First Head Transplant Less Than Year Away for USD 11Million, Surgeon Says

Dubai ( Masaader News)

Italian neurosurgeon Sergio Canavero has announced further details about the plan to carry out the world’s first head transplant surgery. In a turn of events, the operation will no longer be performed on Valery Spiridonov, a Russian man suffering from the muscle-wasting Werdnig-Hoffman’s disease, with whom Canavero has been working for almost two years, According to a report on the Newsweek.

 

Instead, the operation will take place in China on a currently unselected Chinese national. A news release put out Thursday by OOOM, the media company handling Canavero’s press announced that Spiridonov, “who for a long period was considered for being the first transplant patient, will not be the first person whose head will receive a new body.”

 

It was unclear why Spiridonov was no longer involved. Georg Kindel, publisher & editor-in-chief of OOOM, tells Newsweek it was simply about where the surgery will be taking place. “Because the head transplant will be conducted in China it’s much easier to get a Chinese donor,” he says. “That’s the main reason. I’m not sure if Professor Canavero has talked to Valery in the meantime. I don’t know the reaction of Valery. However, if the head transplantation succeeds—and we all hope and are confident that it will succeed—then it will not be the last, so it will only be a question of time when Valery will get a new body.”

 

Canavero, in an interview with OOOM, said the first human head transplant will take place within 10 months. He did not specify a date for the surgery, but Kindel said the team is on track to carry it out at the end of the year: “They have a tight schedule but the team in China say they are ready to do it. Professor Canavero always said we will be ready at the end of 2017 and—if there is a strong power in China behind the project — it seems it definitely will be at the end of this year or the start of next year that the entire procedure will be conducted.”
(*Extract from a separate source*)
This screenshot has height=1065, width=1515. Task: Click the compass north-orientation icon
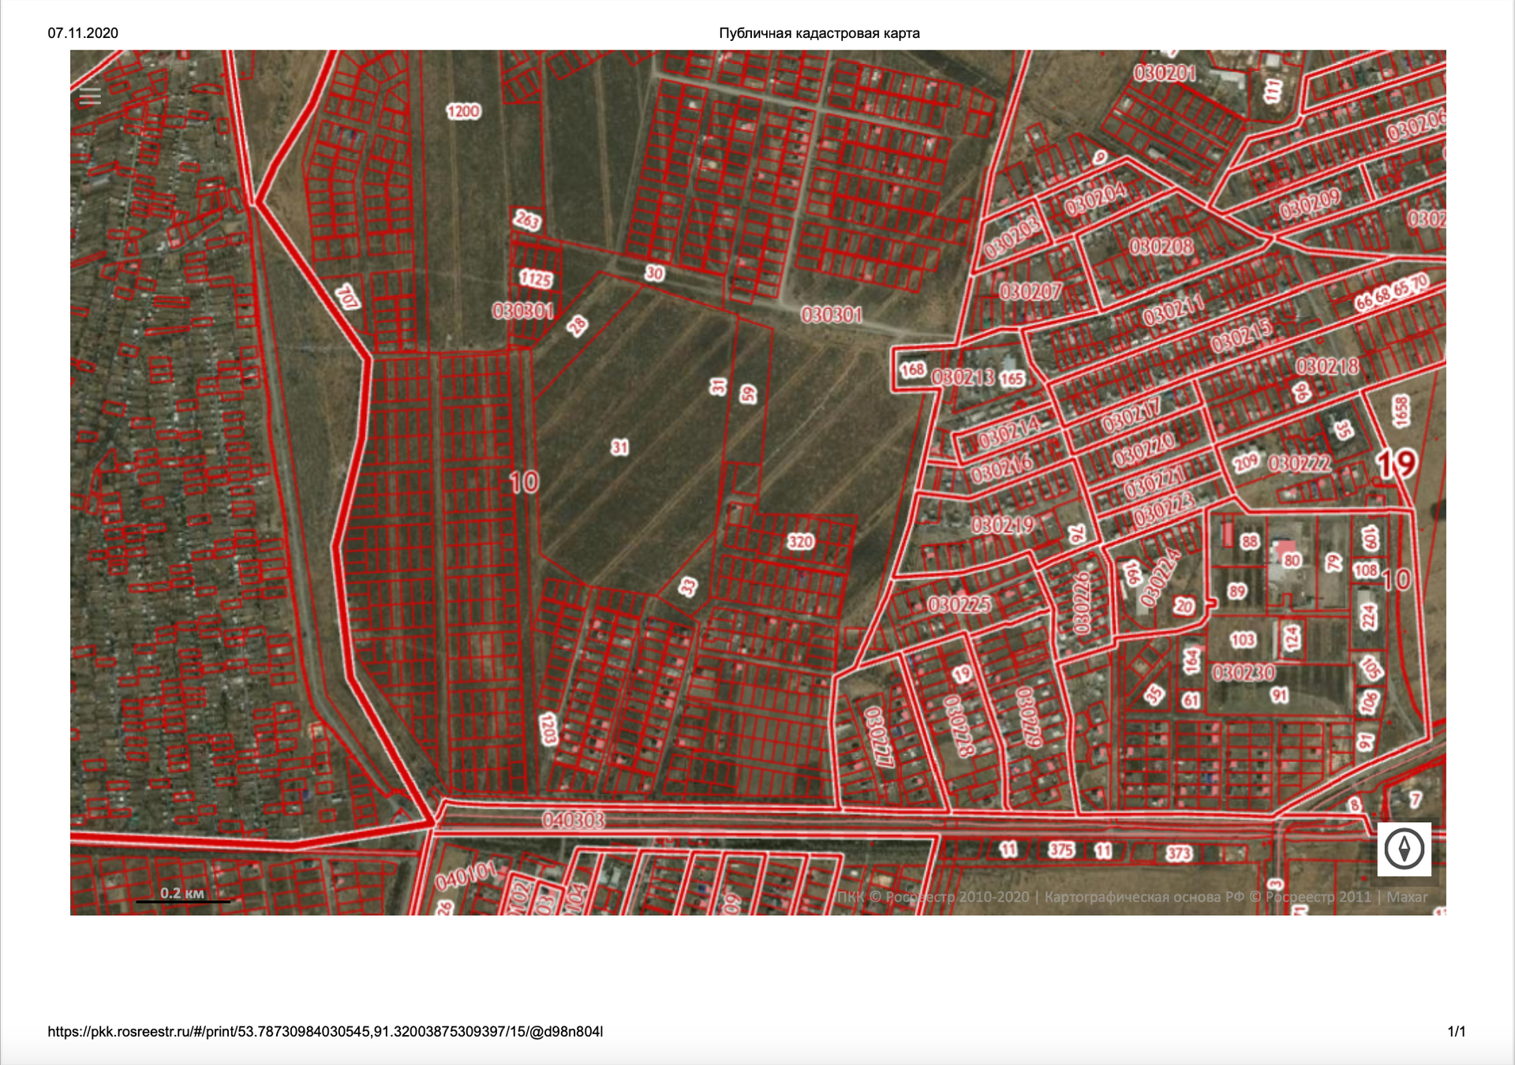(x=1404, y=850)
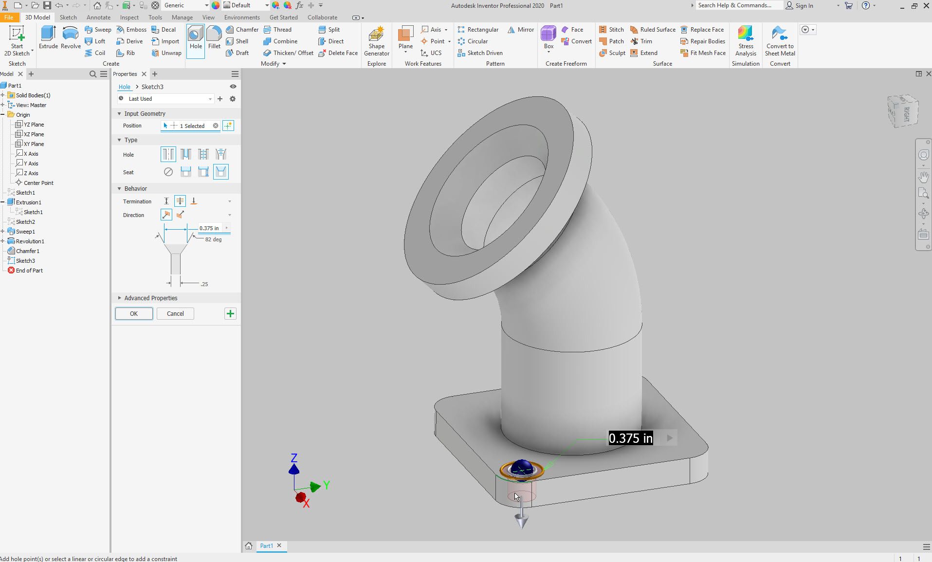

At present, Canavero and Xiaoping Ren, of the Harbin Medical University in China, have presented little evidence to convince the scientific community their plan will be a success. Canavero previously has provided a brief outline of what they intend to do, but with relatively little detail of the steps involved. Research outlining experiments on animals have also failed to convince critics, many of whom say we are nowhere near having the technology required to undertake such a complex procedure.